2. Check that `wait_seconds` has elapsed (default 30 s) and look for `Sending notification...` in the log.
3. Verify the mail relay works independently:
```bash
echo "Test" | runagent ns8-sendmail -s "test" admin@example.com
```
### Correlator finds no modules
If the log shows `No recent backup status keys found in Redis`, possible causes:
- `recent_window` is too short — the backup ran more than 1 hour ago
- Redis socket path is wrong for your installation
- The backup plan wrote status to a non-standard key pattern
---
## Development
The application is pure Python 3 with no third-party dependencies.
```bash
# Run locally (requires NS8 Redis socket access)

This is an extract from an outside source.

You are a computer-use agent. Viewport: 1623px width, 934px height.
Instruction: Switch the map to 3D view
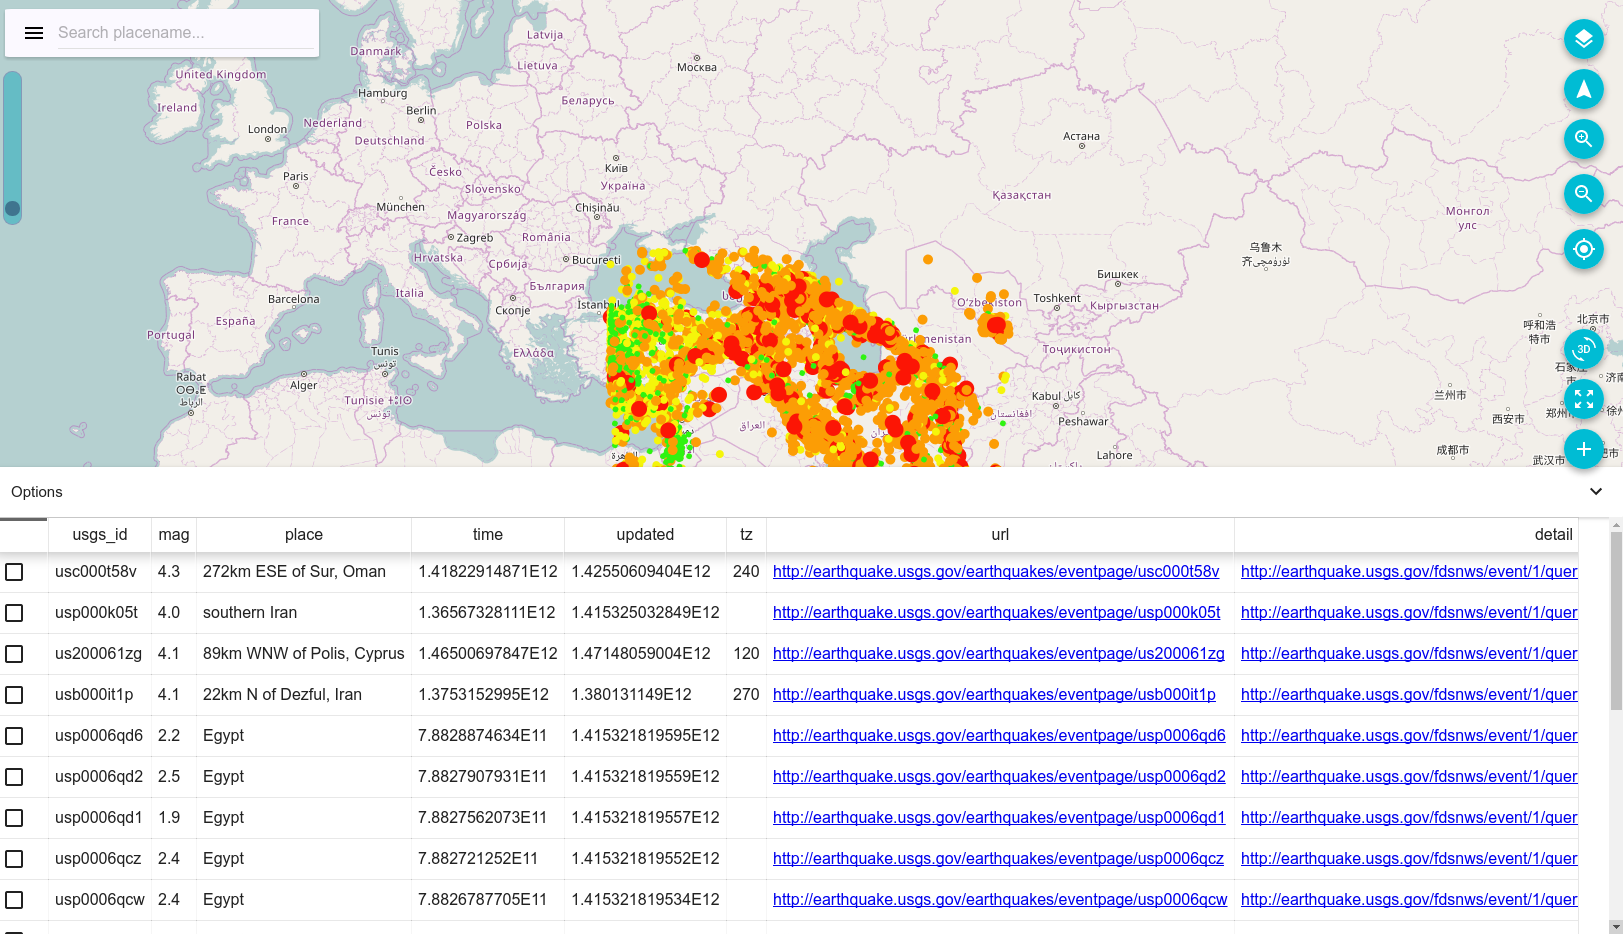pos(1583,349)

python3 -m ns8_backup_monitor --config ./config/config.yml.example
# Send a test webhook payload
curl -s -X POST http://127.0.0.1:9099/alert \
-H "Content-Type: application/json" \
-d '{"alerts":[{"status":"firing","labels":{"alertname":"NsBackupFailed","backup_id":"1"}}]}'
```
---
## License
MIT License — contributions welcome via pull request.